### PROBLEM DESCRIPTION
Pick out each line in these entries that contains the string "computer".

=== RECORDS ===

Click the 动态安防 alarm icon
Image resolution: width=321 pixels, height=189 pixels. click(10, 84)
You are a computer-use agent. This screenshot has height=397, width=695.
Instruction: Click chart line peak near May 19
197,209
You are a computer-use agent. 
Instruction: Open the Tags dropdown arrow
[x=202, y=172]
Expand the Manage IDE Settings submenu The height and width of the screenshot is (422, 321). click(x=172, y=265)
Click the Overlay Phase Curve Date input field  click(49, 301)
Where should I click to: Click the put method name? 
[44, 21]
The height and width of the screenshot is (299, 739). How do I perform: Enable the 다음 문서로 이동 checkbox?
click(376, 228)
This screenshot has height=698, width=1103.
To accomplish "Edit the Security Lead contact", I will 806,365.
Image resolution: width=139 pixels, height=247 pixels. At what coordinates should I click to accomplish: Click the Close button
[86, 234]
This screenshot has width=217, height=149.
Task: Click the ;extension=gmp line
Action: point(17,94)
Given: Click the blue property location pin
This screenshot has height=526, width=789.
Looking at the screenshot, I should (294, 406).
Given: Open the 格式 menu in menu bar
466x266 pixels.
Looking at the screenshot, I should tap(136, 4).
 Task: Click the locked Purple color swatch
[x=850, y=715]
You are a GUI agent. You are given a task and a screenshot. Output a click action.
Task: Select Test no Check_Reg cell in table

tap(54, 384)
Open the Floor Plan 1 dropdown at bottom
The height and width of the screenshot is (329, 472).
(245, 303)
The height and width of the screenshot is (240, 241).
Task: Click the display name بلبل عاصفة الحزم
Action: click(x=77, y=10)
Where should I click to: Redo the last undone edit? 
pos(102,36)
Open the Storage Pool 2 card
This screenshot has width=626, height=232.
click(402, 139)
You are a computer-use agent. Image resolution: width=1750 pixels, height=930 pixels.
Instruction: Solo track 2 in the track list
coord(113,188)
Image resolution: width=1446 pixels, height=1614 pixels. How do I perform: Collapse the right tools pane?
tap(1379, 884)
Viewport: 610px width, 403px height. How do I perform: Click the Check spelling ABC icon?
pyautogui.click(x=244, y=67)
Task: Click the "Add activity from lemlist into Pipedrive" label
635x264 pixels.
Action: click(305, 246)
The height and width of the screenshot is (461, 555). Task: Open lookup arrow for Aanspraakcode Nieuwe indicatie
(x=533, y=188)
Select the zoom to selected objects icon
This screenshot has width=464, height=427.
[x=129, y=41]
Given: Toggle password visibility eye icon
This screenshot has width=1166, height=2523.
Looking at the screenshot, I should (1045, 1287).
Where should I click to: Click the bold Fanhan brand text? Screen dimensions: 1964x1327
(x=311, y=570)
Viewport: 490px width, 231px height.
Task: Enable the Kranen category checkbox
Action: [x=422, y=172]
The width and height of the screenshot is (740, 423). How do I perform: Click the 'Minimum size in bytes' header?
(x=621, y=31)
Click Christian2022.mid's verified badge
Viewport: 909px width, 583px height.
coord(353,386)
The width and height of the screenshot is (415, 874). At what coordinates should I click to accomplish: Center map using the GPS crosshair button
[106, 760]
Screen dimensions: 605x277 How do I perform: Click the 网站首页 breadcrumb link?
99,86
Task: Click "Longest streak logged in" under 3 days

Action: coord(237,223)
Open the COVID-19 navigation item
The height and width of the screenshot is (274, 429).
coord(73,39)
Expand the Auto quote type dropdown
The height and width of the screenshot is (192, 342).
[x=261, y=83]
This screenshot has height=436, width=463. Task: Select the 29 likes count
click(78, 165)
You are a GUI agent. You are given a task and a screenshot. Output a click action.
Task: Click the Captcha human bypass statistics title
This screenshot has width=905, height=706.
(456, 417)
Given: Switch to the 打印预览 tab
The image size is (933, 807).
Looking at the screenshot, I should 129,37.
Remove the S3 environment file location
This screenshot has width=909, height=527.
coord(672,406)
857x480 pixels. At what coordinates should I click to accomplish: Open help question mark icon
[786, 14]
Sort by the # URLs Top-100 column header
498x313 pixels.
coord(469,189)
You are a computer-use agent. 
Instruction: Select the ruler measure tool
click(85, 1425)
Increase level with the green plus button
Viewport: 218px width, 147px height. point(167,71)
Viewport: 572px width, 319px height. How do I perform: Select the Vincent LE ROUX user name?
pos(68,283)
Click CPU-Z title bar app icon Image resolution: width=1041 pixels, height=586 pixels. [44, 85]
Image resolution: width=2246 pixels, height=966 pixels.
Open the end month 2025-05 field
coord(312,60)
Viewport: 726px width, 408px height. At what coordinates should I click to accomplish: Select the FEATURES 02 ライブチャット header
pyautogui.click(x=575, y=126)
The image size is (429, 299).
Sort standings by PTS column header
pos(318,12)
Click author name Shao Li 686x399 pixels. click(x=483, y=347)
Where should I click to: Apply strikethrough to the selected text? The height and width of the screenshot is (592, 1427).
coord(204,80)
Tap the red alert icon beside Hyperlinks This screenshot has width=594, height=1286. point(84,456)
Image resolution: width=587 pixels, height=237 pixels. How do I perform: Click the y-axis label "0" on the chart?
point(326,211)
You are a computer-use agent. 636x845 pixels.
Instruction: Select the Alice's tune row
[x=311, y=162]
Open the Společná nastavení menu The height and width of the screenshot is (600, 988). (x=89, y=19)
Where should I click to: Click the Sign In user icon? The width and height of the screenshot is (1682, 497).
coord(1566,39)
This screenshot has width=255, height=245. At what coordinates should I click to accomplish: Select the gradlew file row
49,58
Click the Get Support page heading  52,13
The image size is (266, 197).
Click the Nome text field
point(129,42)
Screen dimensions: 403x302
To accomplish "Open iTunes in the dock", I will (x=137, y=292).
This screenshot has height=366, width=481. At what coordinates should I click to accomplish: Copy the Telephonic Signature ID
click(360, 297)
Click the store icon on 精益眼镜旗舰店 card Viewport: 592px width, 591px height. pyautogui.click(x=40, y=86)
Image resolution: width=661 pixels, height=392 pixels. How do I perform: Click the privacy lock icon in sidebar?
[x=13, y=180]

===

### ANSWER SECTION
You are a computer-use agent. This screenshot has height=397, width=695.
You are a computer-use agent. 
You are a computer-use agent. Image resolution: width=1750 pixels, height=930 pixels.
You are a computer-use agent. 
You are a computer-use agent. 636x845 pixels.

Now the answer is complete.